Originally from Baltimore City, Johnson grew up in between living spaces because of school. She lived in Glen Burnie, Md., with her grandmother in order to attend Glen Burnie High School and would go back home to visit her mother in Baltimore.
Ariell Johnson, right, as depicted on an Iron Man comic book cover. (Courtesy photo)
Johnson fell in love with Philly because of her older sister, Lisa Williams, who attended the University of Pennsylvania. “It was my first taste of Philly so I was just enamored with it,” she told the AFRO.
After graduating from Temple University in 2005, she came back home briefly but found herself right back in Philly in 2007 to pursue a career in the comic book world.
Amalgam Comics & Coffeehouse opened its doors in Dec. 2015.
Johnson said that her inspiration to open the shop came from a coffee shop she went to called Crimson Moon (the shop closed in 2005), owned by a Black woman named Koko. She described the energy and interior decorating as Neo soul and earthy. “She had cultivated this space that was phenomenal,” said Johnson.
Johnson had a sacred place to read her comics and drink coffee, but after 10 years of Crimson Moon being open, a place that she said Philly needed and still needs, she knew it was time to have her own community hangout to bring that same energy back, plus more. “Her closing had kind of amplified the need for that,” said Johnson.
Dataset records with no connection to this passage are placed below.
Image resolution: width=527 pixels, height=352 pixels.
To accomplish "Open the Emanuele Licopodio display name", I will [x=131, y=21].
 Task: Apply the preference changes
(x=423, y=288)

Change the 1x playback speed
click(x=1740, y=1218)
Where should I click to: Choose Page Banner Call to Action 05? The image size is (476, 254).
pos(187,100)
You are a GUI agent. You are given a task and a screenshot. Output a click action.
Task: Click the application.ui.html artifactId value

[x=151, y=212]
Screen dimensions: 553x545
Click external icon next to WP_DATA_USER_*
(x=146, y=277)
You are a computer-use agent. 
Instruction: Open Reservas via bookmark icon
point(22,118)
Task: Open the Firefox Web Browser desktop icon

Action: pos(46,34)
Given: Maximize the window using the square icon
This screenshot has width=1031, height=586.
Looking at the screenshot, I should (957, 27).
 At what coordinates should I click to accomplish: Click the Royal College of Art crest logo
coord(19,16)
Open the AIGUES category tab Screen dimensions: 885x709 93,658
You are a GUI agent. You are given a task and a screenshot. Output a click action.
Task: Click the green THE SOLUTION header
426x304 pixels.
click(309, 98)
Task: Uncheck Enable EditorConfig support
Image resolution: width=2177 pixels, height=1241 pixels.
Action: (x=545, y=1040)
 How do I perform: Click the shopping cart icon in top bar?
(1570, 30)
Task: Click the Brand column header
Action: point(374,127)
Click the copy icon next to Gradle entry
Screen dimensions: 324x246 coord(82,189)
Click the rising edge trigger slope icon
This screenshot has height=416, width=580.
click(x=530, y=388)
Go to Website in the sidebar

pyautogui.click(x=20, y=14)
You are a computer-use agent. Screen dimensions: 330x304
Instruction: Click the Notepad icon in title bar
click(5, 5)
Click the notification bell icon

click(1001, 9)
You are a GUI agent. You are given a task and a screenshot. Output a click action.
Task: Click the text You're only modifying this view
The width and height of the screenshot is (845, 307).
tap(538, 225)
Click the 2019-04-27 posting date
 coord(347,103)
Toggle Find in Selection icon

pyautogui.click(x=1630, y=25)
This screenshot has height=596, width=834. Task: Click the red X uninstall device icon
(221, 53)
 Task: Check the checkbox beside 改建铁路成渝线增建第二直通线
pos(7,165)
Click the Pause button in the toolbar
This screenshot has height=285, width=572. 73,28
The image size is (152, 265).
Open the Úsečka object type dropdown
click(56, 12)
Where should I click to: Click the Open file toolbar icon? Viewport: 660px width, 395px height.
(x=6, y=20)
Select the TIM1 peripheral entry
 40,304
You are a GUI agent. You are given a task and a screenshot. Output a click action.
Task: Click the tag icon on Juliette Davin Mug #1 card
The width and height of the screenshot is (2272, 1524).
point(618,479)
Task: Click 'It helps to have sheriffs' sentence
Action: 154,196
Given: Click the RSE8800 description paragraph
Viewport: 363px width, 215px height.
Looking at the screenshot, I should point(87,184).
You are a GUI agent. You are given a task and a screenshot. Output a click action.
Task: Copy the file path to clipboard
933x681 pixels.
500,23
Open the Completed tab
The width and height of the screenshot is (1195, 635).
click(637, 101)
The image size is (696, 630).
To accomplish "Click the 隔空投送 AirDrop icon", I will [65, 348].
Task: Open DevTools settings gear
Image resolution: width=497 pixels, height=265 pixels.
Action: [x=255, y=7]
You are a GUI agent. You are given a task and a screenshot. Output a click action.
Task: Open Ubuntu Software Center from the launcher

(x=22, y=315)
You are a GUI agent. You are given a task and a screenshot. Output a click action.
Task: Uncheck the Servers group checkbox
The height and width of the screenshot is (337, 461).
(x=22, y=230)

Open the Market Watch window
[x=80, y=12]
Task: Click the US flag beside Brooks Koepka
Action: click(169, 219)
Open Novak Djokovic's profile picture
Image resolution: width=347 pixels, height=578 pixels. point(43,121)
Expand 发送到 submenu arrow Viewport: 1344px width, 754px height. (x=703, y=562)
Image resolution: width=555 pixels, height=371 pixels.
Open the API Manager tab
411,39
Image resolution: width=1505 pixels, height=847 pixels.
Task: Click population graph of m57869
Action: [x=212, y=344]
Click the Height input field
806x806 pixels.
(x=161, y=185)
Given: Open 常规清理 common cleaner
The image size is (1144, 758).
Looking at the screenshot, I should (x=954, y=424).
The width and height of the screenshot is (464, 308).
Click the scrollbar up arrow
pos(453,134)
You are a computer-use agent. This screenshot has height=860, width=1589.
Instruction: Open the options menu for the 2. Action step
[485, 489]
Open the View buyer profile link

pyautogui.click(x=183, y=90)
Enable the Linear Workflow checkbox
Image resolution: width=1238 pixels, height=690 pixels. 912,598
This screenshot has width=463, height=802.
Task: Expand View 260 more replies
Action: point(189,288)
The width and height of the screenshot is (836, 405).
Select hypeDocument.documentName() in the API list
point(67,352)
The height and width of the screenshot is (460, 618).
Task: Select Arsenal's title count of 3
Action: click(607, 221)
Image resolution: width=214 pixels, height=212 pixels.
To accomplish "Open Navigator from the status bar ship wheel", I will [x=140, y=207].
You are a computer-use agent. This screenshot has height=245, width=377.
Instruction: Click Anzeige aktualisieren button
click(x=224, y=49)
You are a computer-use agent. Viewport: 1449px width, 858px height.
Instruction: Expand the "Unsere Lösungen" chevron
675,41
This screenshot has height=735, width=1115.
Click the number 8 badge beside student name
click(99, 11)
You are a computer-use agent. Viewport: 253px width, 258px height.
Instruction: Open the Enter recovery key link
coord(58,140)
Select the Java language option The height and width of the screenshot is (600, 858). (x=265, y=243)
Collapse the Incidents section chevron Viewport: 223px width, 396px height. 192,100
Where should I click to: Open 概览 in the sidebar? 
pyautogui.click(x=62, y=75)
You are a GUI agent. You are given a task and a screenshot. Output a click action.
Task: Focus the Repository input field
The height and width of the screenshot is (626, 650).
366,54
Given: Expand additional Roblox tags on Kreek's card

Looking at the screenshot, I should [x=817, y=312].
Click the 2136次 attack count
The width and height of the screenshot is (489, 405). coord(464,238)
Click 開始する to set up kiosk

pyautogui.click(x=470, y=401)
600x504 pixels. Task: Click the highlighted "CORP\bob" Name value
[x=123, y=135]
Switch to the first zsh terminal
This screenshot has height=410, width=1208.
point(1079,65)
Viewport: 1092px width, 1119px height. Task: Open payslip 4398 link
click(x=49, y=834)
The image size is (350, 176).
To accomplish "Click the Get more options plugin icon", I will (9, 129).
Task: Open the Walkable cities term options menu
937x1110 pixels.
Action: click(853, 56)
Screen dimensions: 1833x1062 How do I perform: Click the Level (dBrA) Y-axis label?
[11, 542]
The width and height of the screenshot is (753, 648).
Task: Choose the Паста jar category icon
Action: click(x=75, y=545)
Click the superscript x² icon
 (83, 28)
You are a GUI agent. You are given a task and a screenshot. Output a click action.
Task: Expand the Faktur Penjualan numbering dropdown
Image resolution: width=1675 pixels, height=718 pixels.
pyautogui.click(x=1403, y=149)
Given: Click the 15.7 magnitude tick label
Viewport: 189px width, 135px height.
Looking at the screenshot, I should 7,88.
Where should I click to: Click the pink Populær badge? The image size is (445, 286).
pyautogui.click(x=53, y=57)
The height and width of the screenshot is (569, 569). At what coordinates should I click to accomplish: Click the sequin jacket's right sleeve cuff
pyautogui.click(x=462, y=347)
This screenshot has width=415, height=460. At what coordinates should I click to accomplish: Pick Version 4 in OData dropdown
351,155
It was only right to combine comics with her idea to open a shop with good vibes because she felt “immersed in the culture” after being introduced to Marvel’s character Storm at a young age. “When I was 10 or 11 it was the first time that I’d ever seen a Black woman superhero,” she said. “That just kind of intrigued me and changed the way I thought about comics. I saw myself represent it.”
Johnson, 33, has created a scene where comic book artists, fans or illustrators can do practically anything that surrounds the art of comics over a cup of coffee and a pastry. You can read, buy books, play games, attend book signings, game-night and movie screenings.
Johnson carries books from mainstream publishers like Marvel, DC and Dark Horse Comics, but the inclusiveness of her shop revolves around owning books from authors internationally, people of color and various backgrounds.
“We are trying to have a book selection that relates to the actual population: Black artists, Black female artists, LGBTQ, Muslim artists, Latino artists, you know all of that because I think that it’s important for a medium to represent the audience that reads it,” she said. “Just learning about different places, different cultures and appreciating the art that is coming out of those places, when speaking of a friend who picked up some comic books from Barbados recently for her shop. There are talented writers and artists everywhere, so we are working to just kind of make that stuff available. Superman and Batman, they’re cool, but there’s more stuff out there that we can enjoy.”
Recently, Johnson had gained a lot of mainstream attention because of her exclusive store variant cover with Marvel’s newest Iron Man character Riri Williams for “Invincible Iron Man #1.” The image was illustrated by Elizabeth Torque and features Johnson and the 15-year-old genius mingling over coffee at her shop. “I just thought it would be our fun little cover, she said. “I did not expect it to be as well received as it has been.”